→ Text:
_ _ _ _
Kernel Variant Jira Process

Kernel Variant Testing

The Challenge

How we test kernel and its growing list of variants is an ongoing issue. Holding up merge requests by awaiting test verification of not only kernel but an occasionally missed variant counterpart tracker that may even be untriaged is a pain point for developers. Awaiting verification of a late-discovered variant counterpart tracker can lead to delays, more context switching, and more time spent rebasing. However from a QE and customer-centric view, we cannot be releasing kernel variants untested in scenarios where a kernel patch may affect said variant, so it is imperative we maintain a procedure to track kernel variant testing.

This issue has made itself largely visible in how we handled kernel-rt. There are many scenarios where a kernel and RT bug are filed for a single issue and must be manually kept in sync. Some improvements have been made to kernel webhooks and automations to discover and gate kernel MRs on kernel-rt counterpart trackers. However, this discovery procedure is not perfect as it depends on trackers having correct fields set (summary, fix version, and so on). As we ramp up additional variants, this problem grows larger and manual efforts to manage it cannot scale.

Moving Forward

Managing kernel variants like RT in bugs completely separate from the kernel itself has led to pain points for all members of kernel subsystems. Therefore kernel variant testing will now be handled via linked RHEL Jira tickets of type "Task."

Variant Workflow Procedure

The following diagram shows how we will manage kernel and kernel variant test tasks in Jira (right-click to open full size image in new tab as needed):

In many cases where an issue comes in via the RHEL product (kernel), RHEL-RT product (kernel-rt), or RHIVOS product (kernel-automotive), a patch will be applied to the RHEL kernel to later be inherited by its respective kernel variants. In these cases, any issue or story that comes in, regardless of the originating kernel variant or product, will first be converted to a parent bug/story with component = kernel.
_ _ _ _
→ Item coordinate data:

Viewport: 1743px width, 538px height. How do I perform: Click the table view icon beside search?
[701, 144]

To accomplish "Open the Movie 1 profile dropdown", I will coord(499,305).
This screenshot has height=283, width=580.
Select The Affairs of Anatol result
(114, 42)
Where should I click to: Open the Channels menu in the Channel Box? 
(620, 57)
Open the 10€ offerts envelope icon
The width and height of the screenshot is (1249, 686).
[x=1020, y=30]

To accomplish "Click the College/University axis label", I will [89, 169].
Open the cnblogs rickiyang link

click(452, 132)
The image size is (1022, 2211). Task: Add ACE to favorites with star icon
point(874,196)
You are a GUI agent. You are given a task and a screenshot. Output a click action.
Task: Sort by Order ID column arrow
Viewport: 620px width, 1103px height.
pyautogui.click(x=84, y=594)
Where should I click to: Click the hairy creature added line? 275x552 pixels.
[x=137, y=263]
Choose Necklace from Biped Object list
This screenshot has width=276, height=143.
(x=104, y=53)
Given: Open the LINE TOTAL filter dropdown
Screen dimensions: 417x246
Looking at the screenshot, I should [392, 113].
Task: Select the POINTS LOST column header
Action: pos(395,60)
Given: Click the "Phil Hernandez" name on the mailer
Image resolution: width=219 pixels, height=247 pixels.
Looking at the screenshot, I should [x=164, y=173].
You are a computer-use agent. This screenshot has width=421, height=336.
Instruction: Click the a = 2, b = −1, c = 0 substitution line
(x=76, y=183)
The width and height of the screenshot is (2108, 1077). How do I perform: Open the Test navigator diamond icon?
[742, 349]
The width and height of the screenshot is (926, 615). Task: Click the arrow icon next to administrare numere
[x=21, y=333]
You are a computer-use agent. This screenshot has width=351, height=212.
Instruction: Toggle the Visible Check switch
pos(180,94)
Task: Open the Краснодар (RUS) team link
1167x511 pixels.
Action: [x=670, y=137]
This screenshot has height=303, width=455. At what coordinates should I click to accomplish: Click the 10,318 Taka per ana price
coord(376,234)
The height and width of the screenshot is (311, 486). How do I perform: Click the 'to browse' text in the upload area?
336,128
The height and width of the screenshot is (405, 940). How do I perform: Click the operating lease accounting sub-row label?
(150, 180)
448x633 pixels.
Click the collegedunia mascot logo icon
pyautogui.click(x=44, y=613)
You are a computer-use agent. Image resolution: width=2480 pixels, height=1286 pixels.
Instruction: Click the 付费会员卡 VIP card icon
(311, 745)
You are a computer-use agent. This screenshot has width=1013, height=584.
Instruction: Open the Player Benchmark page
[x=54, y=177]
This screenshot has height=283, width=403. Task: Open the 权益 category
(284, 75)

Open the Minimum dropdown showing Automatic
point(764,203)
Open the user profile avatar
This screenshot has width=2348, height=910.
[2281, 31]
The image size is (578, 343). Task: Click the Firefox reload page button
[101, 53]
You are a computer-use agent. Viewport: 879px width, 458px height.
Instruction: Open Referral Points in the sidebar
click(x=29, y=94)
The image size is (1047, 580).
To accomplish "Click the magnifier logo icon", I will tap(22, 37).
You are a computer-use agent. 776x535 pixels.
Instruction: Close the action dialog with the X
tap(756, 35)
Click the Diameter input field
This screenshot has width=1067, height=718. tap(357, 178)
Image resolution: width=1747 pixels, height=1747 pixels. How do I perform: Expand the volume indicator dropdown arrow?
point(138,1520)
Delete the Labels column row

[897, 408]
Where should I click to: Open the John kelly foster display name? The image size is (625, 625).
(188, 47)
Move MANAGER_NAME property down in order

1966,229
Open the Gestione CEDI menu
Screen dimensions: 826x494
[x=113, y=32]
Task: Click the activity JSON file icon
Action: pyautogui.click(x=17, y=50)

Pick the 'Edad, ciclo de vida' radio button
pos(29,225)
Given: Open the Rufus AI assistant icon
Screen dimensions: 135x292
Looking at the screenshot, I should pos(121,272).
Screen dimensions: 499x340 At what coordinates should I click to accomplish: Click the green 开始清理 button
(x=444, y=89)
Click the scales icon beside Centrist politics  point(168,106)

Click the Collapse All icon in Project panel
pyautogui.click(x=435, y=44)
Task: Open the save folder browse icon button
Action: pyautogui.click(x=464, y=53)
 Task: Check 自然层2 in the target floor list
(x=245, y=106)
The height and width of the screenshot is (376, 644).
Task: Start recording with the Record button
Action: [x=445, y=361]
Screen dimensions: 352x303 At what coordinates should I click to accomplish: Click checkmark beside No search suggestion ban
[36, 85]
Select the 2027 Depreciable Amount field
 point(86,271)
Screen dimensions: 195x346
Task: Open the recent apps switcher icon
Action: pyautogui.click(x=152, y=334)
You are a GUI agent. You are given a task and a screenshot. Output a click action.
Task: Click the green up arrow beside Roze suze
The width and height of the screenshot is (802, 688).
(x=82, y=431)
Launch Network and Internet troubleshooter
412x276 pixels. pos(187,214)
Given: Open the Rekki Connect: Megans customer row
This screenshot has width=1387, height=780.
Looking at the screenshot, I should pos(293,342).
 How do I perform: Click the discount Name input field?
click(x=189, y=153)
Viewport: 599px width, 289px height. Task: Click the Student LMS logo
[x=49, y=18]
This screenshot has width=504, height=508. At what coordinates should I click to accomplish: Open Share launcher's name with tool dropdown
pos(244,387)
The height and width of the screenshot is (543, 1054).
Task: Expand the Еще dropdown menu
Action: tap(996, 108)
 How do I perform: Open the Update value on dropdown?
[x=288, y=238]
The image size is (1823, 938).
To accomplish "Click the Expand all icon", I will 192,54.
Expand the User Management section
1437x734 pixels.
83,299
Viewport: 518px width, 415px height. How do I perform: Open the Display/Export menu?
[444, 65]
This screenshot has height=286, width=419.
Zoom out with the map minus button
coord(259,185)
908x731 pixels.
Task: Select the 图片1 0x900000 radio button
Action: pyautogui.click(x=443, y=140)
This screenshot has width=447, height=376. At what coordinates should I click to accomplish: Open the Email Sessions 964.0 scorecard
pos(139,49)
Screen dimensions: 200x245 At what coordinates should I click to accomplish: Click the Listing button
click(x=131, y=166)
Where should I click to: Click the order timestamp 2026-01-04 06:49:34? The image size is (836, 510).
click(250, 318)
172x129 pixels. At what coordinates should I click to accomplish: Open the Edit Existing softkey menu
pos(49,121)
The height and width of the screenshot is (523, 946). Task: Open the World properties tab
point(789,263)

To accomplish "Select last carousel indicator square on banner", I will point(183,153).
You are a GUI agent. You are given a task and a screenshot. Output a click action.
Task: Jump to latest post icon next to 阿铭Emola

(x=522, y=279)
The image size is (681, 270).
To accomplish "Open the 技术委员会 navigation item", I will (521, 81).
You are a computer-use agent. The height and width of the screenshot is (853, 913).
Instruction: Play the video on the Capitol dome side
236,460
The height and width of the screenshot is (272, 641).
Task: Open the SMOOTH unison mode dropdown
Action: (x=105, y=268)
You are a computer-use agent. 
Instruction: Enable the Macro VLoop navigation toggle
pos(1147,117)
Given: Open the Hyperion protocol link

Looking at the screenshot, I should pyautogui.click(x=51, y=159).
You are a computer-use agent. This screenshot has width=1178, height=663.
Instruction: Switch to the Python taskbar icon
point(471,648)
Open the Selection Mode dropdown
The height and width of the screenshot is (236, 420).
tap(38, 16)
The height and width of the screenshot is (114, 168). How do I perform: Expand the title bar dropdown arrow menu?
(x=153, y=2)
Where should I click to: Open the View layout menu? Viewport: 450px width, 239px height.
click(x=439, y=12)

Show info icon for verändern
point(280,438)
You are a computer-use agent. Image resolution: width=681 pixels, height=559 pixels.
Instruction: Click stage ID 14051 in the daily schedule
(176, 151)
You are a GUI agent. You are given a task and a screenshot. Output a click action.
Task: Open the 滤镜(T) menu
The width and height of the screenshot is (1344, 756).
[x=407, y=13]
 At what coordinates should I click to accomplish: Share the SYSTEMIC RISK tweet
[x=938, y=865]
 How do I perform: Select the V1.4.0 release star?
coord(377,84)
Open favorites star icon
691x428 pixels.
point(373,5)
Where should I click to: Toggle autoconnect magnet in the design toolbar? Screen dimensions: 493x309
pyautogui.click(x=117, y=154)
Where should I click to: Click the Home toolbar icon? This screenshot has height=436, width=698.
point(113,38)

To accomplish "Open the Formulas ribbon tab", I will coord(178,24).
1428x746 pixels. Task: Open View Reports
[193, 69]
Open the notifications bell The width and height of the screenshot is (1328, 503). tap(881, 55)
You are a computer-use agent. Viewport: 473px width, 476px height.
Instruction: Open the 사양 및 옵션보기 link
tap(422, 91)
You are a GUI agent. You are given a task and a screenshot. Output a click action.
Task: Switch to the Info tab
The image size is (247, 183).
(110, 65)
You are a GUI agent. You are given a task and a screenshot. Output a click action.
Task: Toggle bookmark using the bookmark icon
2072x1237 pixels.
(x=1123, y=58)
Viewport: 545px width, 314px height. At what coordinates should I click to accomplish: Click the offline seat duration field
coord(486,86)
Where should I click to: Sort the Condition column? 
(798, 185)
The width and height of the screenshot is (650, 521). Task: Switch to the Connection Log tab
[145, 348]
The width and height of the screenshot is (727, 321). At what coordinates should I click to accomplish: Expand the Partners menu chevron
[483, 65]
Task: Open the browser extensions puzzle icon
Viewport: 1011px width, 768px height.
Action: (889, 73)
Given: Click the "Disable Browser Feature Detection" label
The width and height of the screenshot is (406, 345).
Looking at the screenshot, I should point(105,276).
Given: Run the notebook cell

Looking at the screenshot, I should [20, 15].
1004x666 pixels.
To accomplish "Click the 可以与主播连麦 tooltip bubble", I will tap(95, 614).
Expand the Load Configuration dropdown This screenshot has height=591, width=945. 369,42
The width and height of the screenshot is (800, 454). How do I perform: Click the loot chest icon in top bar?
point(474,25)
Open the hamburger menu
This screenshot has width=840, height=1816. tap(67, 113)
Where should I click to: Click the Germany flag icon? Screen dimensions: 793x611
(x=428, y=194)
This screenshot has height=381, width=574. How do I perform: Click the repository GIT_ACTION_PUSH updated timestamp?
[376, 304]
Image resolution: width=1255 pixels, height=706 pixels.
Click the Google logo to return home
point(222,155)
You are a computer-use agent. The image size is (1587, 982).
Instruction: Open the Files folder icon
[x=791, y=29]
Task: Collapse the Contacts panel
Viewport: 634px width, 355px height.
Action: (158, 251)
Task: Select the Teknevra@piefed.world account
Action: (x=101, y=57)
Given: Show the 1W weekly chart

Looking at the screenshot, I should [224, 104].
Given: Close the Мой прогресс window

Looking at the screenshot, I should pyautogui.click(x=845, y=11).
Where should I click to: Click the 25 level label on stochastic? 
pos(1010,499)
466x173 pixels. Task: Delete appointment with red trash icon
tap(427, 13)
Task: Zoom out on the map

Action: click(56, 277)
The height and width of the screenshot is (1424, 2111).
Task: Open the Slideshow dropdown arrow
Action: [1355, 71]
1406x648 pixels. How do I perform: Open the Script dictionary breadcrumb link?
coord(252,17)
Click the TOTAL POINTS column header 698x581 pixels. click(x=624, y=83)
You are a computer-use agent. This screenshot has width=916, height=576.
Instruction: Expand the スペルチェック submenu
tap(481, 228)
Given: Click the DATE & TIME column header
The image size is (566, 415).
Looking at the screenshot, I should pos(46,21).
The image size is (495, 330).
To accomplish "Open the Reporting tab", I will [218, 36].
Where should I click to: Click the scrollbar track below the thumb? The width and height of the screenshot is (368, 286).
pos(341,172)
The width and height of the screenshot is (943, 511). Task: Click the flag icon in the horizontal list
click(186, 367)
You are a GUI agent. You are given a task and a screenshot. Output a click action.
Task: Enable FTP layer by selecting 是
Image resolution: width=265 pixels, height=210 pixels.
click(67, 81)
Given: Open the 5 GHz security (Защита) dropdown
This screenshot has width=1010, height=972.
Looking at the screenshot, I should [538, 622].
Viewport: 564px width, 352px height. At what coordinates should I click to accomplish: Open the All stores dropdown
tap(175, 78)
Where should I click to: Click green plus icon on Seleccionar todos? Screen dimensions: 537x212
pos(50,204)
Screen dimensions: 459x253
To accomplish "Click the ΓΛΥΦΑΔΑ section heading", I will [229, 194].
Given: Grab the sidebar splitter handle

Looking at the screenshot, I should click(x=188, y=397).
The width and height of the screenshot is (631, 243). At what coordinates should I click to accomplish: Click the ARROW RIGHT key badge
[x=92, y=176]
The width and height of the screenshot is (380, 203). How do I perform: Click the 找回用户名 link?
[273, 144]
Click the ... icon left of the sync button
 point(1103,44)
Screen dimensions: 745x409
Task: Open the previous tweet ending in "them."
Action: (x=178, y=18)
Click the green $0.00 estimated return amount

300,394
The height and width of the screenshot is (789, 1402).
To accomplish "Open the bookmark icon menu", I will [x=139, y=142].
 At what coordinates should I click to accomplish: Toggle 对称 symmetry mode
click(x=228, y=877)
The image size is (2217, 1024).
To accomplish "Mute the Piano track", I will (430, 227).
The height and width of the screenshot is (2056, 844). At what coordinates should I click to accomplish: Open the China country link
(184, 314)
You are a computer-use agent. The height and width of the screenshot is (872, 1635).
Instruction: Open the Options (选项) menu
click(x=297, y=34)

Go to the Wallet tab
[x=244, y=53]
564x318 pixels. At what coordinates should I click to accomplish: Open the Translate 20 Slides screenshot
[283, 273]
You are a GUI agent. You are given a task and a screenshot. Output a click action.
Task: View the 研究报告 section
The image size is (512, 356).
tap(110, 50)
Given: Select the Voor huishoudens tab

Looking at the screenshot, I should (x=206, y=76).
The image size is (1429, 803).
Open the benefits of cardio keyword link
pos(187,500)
_ _ _ _
→ Problem to solve: Continue the text on the kernel variant Jira process, starting right after its last sentence. The entries play no part in what comes next.

→ Output of the task:
By doing this, we are declaring that the component of a parent bug or story reflects where the patch will be applied:

A bug or story with component = kernel reflects a patch being made to the main RHEL kernel tree
A bug or story with component = kernel-rt reflects an RT-specific patch being made only to the RT tree (pre- RHEL 9.3)
A bug or story with component = kernel-automotive reflects an automotive-specific patch being made only to the RHIVOS tree

The workflow outlined in this document is only applicable to a patch that must go into the kernel main tree. For a bug or feature where the patch only applies to an RT or automotive tree, please follow the standard RHEL development workflow for those components.

Labeling

A labeling system is utilized to create linked tasks to the parent kernel issue to indicate any kernel variant testing that needs to be performed.

The labels used in this process are:

KWF:kernel-rt - to track kernel-rt testing
KWF:kernel-64k - to track kernel-64k testing
KWF:kernel-automotive - to track kernel-automotive testing

Any future variant added for kernel will follow the same naming convention.

All testing of the RHEL kernel itself will still be tracked on the parent bug/story as usual, whereas kernel variant testing is now tracked tasks linked with an "is blocked by" relationship.

When a parent kernel issue has a linked variant task, KWF will block a kernel MR from merging until the parent ticket and all its linked variant tasks have completed test evaluation. That means:

The parent kernel issue has "Preliminary Testing: Pass" indicating the RHEL kernel has passed QE preliminary testing
Any linked variant tasks are "Closed" with a comment indicating either the test results or reason why testing was waived or not conducted

Automated Labeling

There are two cases where these KWF labels may be automatically added to a kernel issue:

If the kernel bug is a CVE, "KWF:kernel-rt" label will automatically be added to track kernel-rt test verification.
Once a kernel MR is filed, if files belonging to a kernel subsystem are altered and that subsystem has the testVariants list defined in owners.yaml, then the respective KWF label(s) will be added to the parent kernel ticket to spawn and link appropriate variant testing task(s)
- For example, testVariants: kernel-rt defined for a subsystem in owners.yaml means that all MRs affecting that subsystem will trigger the creation of a kernel-rt testing task

Manual Labeling

Developers and QE also reserve the right to manually label a kernel issue to spawn kernel variant testing tasks. The KWF:* set of labels can be used any time the user believes there to be an impact to said kernel variant and wants to ensure a testing evaluation will occur for that variant.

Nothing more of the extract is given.